Write out every line of the material below as a JSON list of strings, one string per line, omitting blank lines.

- LISTED RECORDS
______

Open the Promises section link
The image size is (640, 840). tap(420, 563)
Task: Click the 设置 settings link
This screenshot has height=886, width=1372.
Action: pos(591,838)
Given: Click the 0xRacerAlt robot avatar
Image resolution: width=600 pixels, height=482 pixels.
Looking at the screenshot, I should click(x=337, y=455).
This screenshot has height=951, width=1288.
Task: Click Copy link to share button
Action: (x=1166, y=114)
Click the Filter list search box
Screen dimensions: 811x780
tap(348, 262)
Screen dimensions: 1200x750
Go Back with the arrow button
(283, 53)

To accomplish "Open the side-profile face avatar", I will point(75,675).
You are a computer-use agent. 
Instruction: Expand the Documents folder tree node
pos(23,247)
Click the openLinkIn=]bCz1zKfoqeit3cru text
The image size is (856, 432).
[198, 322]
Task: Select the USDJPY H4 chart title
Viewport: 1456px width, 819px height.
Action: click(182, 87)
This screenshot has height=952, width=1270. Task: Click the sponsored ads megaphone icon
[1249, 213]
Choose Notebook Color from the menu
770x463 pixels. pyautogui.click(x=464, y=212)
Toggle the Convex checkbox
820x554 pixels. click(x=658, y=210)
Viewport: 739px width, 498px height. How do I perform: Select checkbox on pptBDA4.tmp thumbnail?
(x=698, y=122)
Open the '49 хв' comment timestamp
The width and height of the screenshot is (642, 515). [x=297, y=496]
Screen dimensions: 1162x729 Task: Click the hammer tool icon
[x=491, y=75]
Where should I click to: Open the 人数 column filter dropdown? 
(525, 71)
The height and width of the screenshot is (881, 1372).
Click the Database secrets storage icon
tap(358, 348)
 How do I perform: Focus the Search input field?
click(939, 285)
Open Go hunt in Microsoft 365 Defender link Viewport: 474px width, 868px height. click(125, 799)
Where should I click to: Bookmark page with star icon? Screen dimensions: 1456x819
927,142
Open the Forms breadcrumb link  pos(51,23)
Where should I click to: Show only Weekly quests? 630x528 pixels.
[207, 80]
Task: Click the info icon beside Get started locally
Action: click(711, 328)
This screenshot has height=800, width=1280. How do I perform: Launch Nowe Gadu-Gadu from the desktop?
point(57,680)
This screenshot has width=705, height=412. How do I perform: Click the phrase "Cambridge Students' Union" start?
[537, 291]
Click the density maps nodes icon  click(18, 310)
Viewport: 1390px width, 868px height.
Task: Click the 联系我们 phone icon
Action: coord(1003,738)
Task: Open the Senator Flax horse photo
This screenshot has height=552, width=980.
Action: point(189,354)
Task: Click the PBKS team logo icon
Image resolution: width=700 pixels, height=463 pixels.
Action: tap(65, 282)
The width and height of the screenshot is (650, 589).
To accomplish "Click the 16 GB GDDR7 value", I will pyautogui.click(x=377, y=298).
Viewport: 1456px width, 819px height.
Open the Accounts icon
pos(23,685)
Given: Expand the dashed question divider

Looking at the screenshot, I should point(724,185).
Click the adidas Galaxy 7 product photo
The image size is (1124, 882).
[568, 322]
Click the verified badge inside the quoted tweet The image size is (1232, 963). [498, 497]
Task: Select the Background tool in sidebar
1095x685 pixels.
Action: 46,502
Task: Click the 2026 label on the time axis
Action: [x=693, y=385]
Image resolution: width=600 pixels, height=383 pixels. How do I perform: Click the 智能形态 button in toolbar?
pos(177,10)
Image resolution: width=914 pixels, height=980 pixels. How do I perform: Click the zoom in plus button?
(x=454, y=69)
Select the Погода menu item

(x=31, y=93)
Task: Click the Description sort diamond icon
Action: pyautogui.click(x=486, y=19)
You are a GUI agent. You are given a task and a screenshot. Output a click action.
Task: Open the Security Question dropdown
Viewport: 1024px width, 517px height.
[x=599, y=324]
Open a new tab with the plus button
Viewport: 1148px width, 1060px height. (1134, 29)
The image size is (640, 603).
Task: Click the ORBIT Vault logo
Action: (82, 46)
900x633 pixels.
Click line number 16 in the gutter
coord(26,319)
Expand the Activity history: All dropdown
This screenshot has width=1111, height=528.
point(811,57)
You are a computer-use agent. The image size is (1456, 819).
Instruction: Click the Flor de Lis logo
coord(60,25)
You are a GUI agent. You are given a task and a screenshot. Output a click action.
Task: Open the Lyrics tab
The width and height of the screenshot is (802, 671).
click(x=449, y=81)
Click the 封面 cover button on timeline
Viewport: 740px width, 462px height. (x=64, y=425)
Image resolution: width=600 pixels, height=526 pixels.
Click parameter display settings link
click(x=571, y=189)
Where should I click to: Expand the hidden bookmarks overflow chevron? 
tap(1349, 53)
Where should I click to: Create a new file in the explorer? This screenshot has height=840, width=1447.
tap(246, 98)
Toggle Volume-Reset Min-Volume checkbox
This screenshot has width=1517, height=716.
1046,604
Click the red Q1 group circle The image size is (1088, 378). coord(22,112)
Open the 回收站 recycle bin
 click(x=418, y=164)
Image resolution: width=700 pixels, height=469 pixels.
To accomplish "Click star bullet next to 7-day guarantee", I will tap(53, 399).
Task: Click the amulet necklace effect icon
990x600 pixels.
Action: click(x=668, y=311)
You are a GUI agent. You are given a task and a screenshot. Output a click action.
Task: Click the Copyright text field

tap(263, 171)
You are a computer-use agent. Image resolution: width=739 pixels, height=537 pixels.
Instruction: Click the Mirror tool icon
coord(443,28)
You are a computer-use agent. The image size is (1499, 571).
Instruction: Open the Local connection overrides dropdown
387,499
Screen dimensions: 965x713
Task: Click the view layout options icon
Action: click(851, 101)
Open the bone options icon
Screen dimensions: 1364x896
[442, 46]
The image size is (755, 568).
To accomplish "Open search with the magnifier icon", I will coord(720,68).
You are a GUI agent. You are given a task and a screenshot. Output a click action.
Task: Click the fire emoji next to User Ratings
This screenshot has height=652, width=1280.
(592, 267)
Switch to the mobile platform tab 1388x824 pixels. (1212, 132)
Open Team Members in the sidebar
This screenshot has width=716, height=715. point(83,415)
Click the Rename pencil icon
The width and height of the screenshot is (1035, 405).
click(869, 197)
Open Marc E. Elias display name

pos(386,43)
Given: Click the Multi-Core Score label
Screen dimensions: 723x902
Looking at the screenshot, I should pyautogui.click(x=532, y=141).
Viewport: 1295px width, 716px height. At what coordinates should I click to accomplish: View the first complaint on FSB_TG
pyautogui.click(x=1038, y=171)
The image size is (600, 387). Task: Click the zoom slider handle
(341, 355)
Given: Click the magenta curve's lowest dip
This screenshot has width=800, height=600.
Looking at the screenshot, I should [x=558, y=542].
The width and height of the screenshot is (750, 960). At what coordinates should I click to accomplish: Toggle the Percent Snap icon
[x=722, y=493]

______

- THE REPLY
[
  "Open the Promises section link",
  "The image size is (640, 840). tap(420, 563)",
  "Task: Click the 设置 settings link",
  "This screenshot has height=886, width=1372.",
  "Action: pos(591,838)",
  "Given: Click the 0xRacerAlt robot avatar",
  "Image resolution: width=600 pixels, height=482 pixels.",
  "Looking at the screenshot, I should click(x=337, y=455).",
  "This screenshot has height=951, width=1288.",
  "Task: Click Copy link to share button",
  "Action: (x=1166, y=114)",
  "Click the Filter list search box",
  "Screen dimensions: 811x780",
  "tap(348, 262)",
  "Screen dimensions: 1200x750",
  "Go Back with the arrow button",
  "(283, 53)",
  "To accomplish \"Open the side-profile face avatar\", I will point(75,675).",
  "You are a computer-use agent. ",
  "Instruction: Expand the Documents folder tree node",
  "pos(23,247)",
  "Click the openLinkIn=]bCz1zKfoqeit3cru text",
  "The image size is (856, 432).",
  "[198, 322]",
  "Task: Select the USDJPY H4 chart title",
  "Viewport: 1456px width, 819px height.",
  "Action: click(182, 87)",
  "This screenshot has height=952, width=1270. Task: Click the sponsored ads megaphone icon",
  "[1249, 213]",
  "Choose Notebook Color from the menu",
  "770x463 pixels. pyautogui.click(x=464, y=212)",
  "Toggle the Convex checkbox",
  "820x554 pixels. click(x=658, y=210)",
  "Viewport: 739px width, 498px height. How do I perform: Select checkbox on pptBDA4.tmp thumbnail?",
  "(x=698, y=122)",
  "Open the '49 хв' comment timestamp",
  "The width and height of the screenshot is (642, 515). [x=297, y=496]",
  "Screen dimensions: 1162x729 Task: Click the hammer tool icon",
  "[x=491, y=75]",
  "Where should I click to: Open the 人数 column filter dropdown? ",
  "(525, 71)",
  "The height and width of the screenshot is (881, 1372).",
  "Click the Database secrets storage icon",
  "tap(358, 348)",
  " How do I perform: Focus the Search input field?",
  "click(939, 285)",
  "Open Go hunt in Microsoft 365 Defender link Viewport: 474px width, 868px height. click(125, 799)",
  "Where should I click to: Bookmark page with star icon? Screen dimensions: 1456x819",
  "927,142",
  "Open the Forms breadcrumb link  pos(51,23)",
  "Where should I click to: Show only Weekly quests? 630x528 pixels.",
  "[207, 80]",
  "Task: Click the info icon beside Get started locally",
  "Action: click(711, 328)",
  "This screenshot has height=800, width=1280. How do I perform: Launch Nowe Gadu-Gadu from the desktop?",
  "point(57,680)",
  "This screenshot has width=705, height=412. How do I perform: Click the phrase \"Cambridge Students' Union\" start?",
  "[537, 291]",
  "Click the density maps nodes icon  click(18, 310)",
  "Viewport: 1390px width, 868px height.",
  "Task: Click the 联系我们 phone icon",
  "Action: coord(1003,738)",
  "Task: Open the Senator Flax horse photo",
  "This screenshot has height=552, width=980.",
  "Action: point(189,354)",
  "Task: Click the PBKS team logo icon",
  "Image resolution: width=700 pixels, height=463 pixels.",
  "Action: tap(65, 282)",
  "The width and height of the screenshot is (650, 589).",
  "To accomplish \"Click the 16 GB GDDR7 value\", I will pyautogui.click(x=377, y=298).",
  "Viewport: 1456px width, 819px height.",
  "Open the Accounts icon",
  "pos(23,685)",
  "Given: Expand the dashed question divider",
  "Looking at the screenshot, I should point(724,185).",
  "Click the adidas Galaxy 7 product photo",
  "The image size is (1124, 882).",
  "[568, 322]",
  "Click the verified badge inside the quoted tweet The image size is (1232, 963). [498, 497]",
  "Task: Select the Background tool in sidebar",
  "1095x685 pixels.",
  "Action: 46,502",
  "Task: Click the 2026 label on the time axis",
  "Action: [x=693, y=385]",
  "Image resolution: width=600 pixels, height=383 pixels. How do I perform: Click the 智能形态 button in toolbar?",
  "pos(177,10)",
  "Image resolution: width=914 pixels, height=980 pixels. How do I perform: Click the zoom in plus button?",
  "(x=454, y=69)",
  "Select the Погода menu item",
  "(x=31, y=93)",
  "Task: Click the Description sort diamond icon",
  "Action: pyautogui.click(x=486, y=19)",
  "You are a GUI agent. You are given a task and a screenshot. Output a click action.",
  "Task: Open the Security Question dropdown",
  "Viewport: 1024px width, 517px height.",
  "[x=599, y=324]",
  "Open a new tab with the plus button",
  "Viewport: 1148px width, 1060px height. (1134, 29)",
  "The image size is (640, 603).",
  "Task: Click the ORBIT Vault logo",
  "Action: (82, 46)",
  "900x633 pixels.",
  "Click line number 16 in the gutter",
  "coord(26,319)",
  "Expand the Activity history: All dropdown",
  "This screenshot has width=1111, height=528.",
  "point(811,57)",
  "You are a computer-use agent. The image size is (1456, 819).",
  "Instruction: Click the Flor de Lis logo",
  "coord(60,25)",
  "You are a GUI agent. You are given a task and a screenshot. Output a click action.",
  "Task: Open the Lyrics tab",
  "The width and height of the screenshot is (802, 671).",
  "click(x=449, y=81)",
  "Click the 封面 cover button on timeline",
  "Viewport: 740px width, 462px height. (x=64, y=425)",
  "Image resolution: width=600 pixels, height=526 pixels.",
  "Click parameter display settings link",
  "click(x=571, y=189)",
  "Where should I click to: Expand the hidden bookmarks overflow chevron? ",
  "tap(1349, 53)",
  "Where should I click to: Create a new file in the explorer? This screenshot has height=840, width=1447.",
  "tap(246, 98)",
  "Toggle Volume-Reset Min-Volume checkbox",
  "This screenshot has width=1517, height=716.",
  "1046,604",
  "Click the red Q1 group circle The image size is (1088, 378). coord(22,112)",
  "Open the 回收站 recycle bin",
  " click(x=418, y=164)",
  "Image resolution: width=700 pixels, height=469 pixels.",
  "To accomplish \"Click star bullet next to 7-day guarantee\", I will tap(53, 399).",
  "Task: Click the amulet necklace effect icon",
  "990x600 pixels.",
  "Action: click(x=668, y=311)",
  "You are a GUI agent. You are given a task and a screenshot. Output a click action.",
  "Task: Click the Copyright text field",
  "tap(263, 171)",
  "You are a computer-use agent. Image resolution: width=739 pixels, height=537 pixels.",
  "Instruction: Click the Mirror tool icon",
  "coord(443,28)",
  "You are a computer-use agent. The image size is (1499, 571).",
  "Instruction: Open the Local connection overrides dropdown",
  "387,499",
  "Screen dimensions: 965x713",
  "Task: Click the view layout options icon",
  "Action: click(851, 101)",
  "Open the bone options icon",
  "Screen dimensions: 1364x896",
  "[442, 46]",
  "The image size is (755, 568).",
  "To accomplish \"Open search with the magnifier icon\", I will coord(720,68).",
  "You are a GUI agent. You are given a task and a screenshot. Output a click action.",
  "Task: Click the fire emoji next to User Ratings",
  "This screenshot has height=652, width=1280.",
  "(592, 267)",
  "Switch to the mobile platform tab 1388x824 pixels. (1212, 132)",
  "Open Team Members in the sidebar",
  "This screenshot has width=716, height=715. point(83,415)",
  "Click the Rename pencil icon",
  "The width and height of the screenshot is (1035, 405).",
  "click(869, 197)",
  "Open Marc E. Elias display name",
  "pos(386,43)",
  "Given: Click the Multi-Core Score label",
  "Screen dimensions: 723x902",
  "Looking at the screenshot, I should pyautogui.click(x=532, y=141).",
  "Viewport: 1295px width, 716px height. At what coordinates should I click to accomplish: View the first complaint on FSB_TG",
  "pyautogui.click(x=1038, y=171)",
  "The image size is (600, 387). Task: Click the zoom slider handle",
  "(341, 355)",
  "Given: Click the magenta curve's lowest dip",
  "This screenshot has width=800, height=600.",
  "Looking at the screenshot, I should [x=558, y=542].",
  "The width and height of the screenshot is (750, 960). At what coordinates should I click to accomplish: Toggle the Percent Snap icon",
  "[x=722, y=493]"
]